Quant à la meilleure efficacité thérapeutique, cela devrait être possible dès la fin de l’année en France, avec, on l’espère, la mise sur le marché de deux nouveaux antiviraux efficaces, dénués des effets secondaires et contre-indications des traitements actuels. Il s’agit dusofosbuvir, qui, dans l’attente d’une fixation de son prix, bénéficie d’une autorisation temporaire d’utilisation mais à des conditions drastiques, et du siméprévir.

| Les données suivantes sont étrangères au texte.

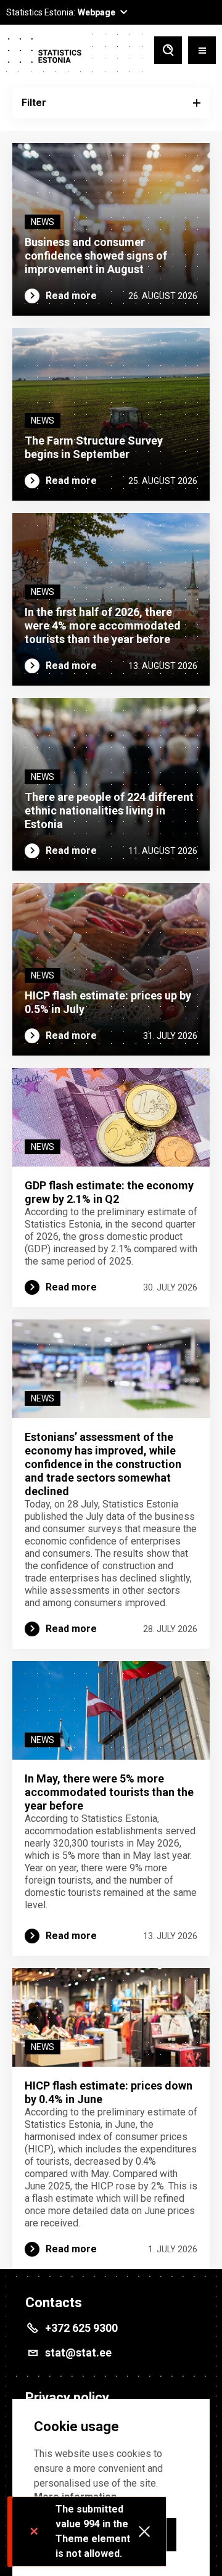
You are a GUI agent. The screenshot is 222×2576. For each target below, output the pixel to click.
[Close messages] (144, 2531)
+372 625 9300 (81, 2327)
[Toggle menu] (202, 51)
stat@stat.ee (78, 2352)
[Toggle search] (168, 51)
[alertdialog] (111, 2487)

L’efficacité remarquable de ces médicaments,  en  association  à  une  bithérapie  pégylée  chez  les  malades  de  génotypes 1 et 4, ou seuls chez des malades de génotypes 2 et 3, en échec thérapeutique, devrait considérablement changer la donne.

En effet, d’après les projections présentées dans le rapport, l’augmentation conjointe de l’efficacité des traitements et du nombre de patients traités devrait se traduire par la baisse de 97 % du nombre total d’infections sur la période 2013-2030, portant à 6 200 le nombre de patients porteurs d’anticorps anti-VHC. Le nombre d’infections chroniques diminuerait de 93 %, celui de carcinomes hépatocellulaires de 87 %, de cirrhoses compensées et décompensées de 85 et 84 % et de décès de 85 %. In fine, la prévalence de l’hépatite c serait inférieure à 0,01 %.

Réduire l’impact financier des complications de l’hépatite C

Il est toutefois très probable que le coût des nouveaux médicaments constitue un frein à leur accès, ce qui amène le Dr Roudot-Thoraval à mettre en garde contre une extension trop massive et trop rapide des patients à traiter. « Cela doit se faire de manière progressive, il faudra être raisonnable et traiter d’abord les malades les plus sévères, ensuite les moins sévères puis les patients âgés. Il n’est pas question de faire exploser le système de l’Assurance Maladie ! » Cette dernière aurait pourtant tout à y gagner, si l’on en croit les résultats du rapport qui évaluent les coûts médicaux des complications de l’hépatite C à respectivement 13 690 € par an et par personne pour un carcinome hépatocellulaire, à 118 162 € par an et par patient pour une transplantation hépatique et à 12 196 € par an et par malade pour une cirrhose. Si l’on veut réduire l’impact financier de ces complications, « la mise en place de politiques de dépistage et de traitement de l’hépatite C est impérative ».

Amélie Pelletier

Sources:

– « Fin programmée de l’épidémie d’hépatite C ?« , communiqué du Journal of Viral Hepatitis, 9 avril 2014.
– Entretien avec le Dr Françoise Roudot-Thoraval, de l’hôpital Henri Mondor à Créteil, qui a participé à l’étude française du rapport, le 9 avril 2014.